CRAFT: Cost-aware Refinement And Front-aware Tuning of Prompts

2026-06-03Computation and Language

Computation and LanguageMachine Learning
AI summary

The authors show that finding the best balance between prompt accuracy and the cost of using long prompts is tricky because focusing on just one combined score limits the options. They created CRAFT, a method that smartly searches for prompts that offer a good mix of accuracy and cost by testing only the most promising candidates. Their approach keeps a diverse set of solutions, letting users pick different trade-offs after the search. This method worked well across several tests, beating simpler ways that focus only on accuracy or cost.
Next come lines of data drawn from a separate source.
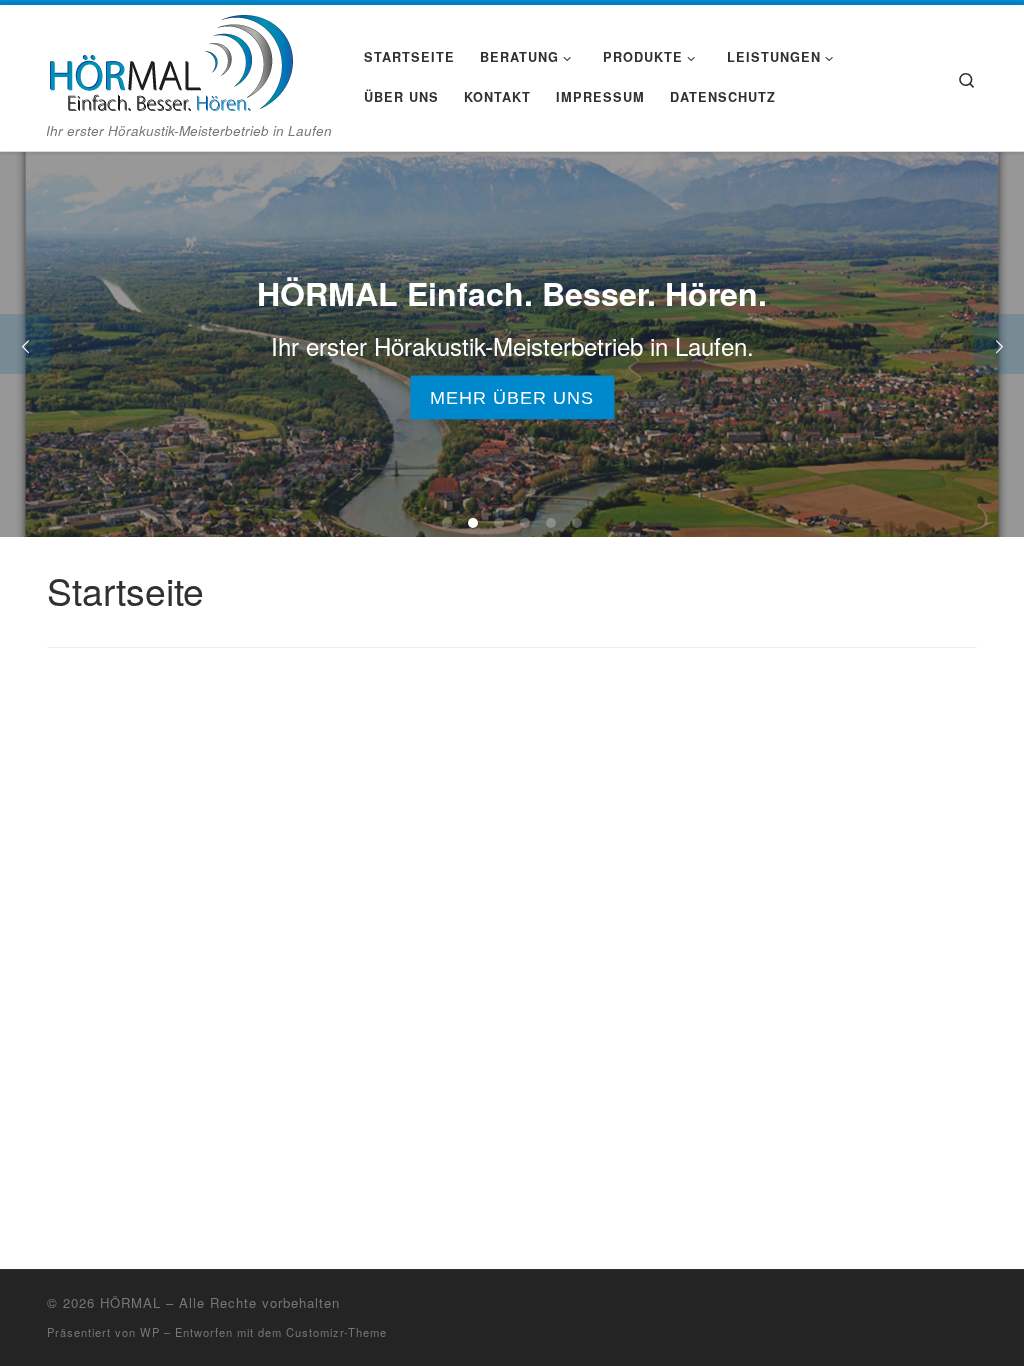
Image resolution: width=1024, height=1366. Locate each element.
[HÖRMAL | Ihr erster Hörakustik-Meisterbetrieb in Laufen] (170, 59)
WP (150, 1332)
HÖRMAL (130, 1302)
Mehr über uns (512, 397)
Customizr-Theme (336, 1332)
prompt tuningPareto frontinference costscalarization collapsemulti-objective optimizationNSGA-IIcost-accuracy trade-offlarge language modelsedit proposalsbenchmarking
Authors
Shanu Kumar, Shubhanshu Khandelwal, Akhila Yesantarao Venkata, Parag Agrawal, Yova Kementchedjhieva, Manish Gupta
Abstract
Prompts tuned for accuracy often grow long, raising inference cost on every model call. The best accuracy-cost trade-off depends on the task and the budget, so prompt optimization is a search over the Pareto front of accuracy and prompt-token cost rather than for one prompt. The usual shortcut, collapsing the objectives into a weighted sum, fixes the trade-off weight before search and often recovers only a narrow region of the front, a failure we call scalarization collapse. We present CRAFT (Cost-aware Refinement And Front-aware Tuning), a Pareto-front prompt optimizer that treats target-LLM validation calls as the scarce resource and allocates them to candidates near the optimistic candidate front. Each round, complementary accuracy-oriented and cost-oriented generators propose edits, Pareto-gap acquisition spends the per-round validation budget, and NSGA-II retention keeps a spread-out population. Across six classification and reasoning benchmarks, CRAFT's retained fronts reach both high-accuracy and low-cost regions, while accuracy-only, cost-only, and weighted-sum baselines each concentrate in narrower regions. The accuracy-cost trade-off becomes a post-search choice, not a pre-search weight.